[TO DO]
Starting at the line that contains "The width and height of the screenshot is (402, 456)." and ending with the line that contains "Action: pyautogui.click(x=739, y=347)", change every "screenshot" to "screen capture". Return only those lines, with everything else left as is.

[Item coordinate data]
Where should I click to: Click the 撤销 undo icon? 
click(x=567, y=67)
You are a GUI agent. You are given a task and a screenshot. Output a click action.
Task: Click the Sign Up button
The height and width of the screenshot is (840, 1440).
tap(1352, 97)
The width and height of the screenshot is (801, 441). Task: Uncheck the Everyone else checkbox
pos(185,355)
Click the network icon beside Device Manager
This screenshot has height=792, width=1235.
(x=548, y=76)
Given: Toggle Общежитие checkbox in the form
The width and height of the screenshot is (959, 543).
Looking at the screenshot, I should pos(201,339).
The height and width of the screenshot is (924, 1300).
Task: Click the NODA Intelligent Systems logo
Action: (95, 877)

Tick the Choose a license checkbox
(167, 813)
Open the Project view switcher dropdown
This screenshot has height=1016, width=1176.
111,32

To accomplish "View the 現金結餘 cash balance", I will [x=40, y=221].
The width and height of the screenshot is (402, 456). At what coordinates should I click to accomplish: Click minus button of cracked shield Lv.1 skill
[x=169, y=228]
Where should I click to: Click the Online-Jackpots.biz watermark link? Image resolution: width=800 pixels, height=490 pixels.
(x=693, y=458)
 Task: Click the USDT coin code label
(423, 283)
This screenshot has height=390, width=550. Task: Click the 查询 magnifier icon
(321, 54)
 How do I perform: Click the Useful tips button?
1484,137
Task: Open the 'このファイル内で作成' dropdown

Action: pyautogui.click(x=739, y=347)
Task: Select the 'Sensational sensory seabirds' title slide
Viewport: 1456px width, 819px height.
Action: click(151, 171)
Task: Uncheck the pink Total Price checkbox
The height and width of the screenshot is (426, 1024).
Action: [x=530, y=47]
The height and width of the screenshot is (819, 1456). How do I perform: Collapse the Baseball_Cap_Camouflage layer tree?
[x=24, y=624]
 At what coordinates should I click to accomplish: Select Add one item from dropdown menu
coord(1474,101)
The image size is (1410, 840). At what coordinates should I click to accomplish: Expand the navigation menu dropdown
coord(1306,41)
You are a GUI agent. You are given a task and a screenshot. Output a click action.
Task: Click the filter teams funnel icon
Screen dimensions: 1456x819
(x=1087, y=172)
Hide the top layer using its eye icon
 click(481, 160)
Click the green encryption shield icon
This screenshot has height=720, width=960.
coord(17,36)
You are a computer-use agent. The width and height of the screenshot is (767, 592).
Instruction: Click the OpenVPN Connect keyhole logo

[TASK RESULT]
The width and height of the screen capture is (402, 456). At what coordinates should I click to accomplish: Click minus button of cracked shield Lv.1 skill
[x=169, y=228]
Where should I click to: Click the Online-Jackpots.biz watermark link? Image resolution: width=800 pixels, height=490 pixels.
(x=693, y=458)
 Task: Click the USDT coin code label
(423, 283)
This screen capture has height=390, width=550. Task: Click the 查询 magnifier icon
(321, 54)
 How do I perform: Click the Useful tips button?
1484,137
Task: Open the 'このファイル内で作成' dropdown

Action: pyautogui.click(x=739, y=347)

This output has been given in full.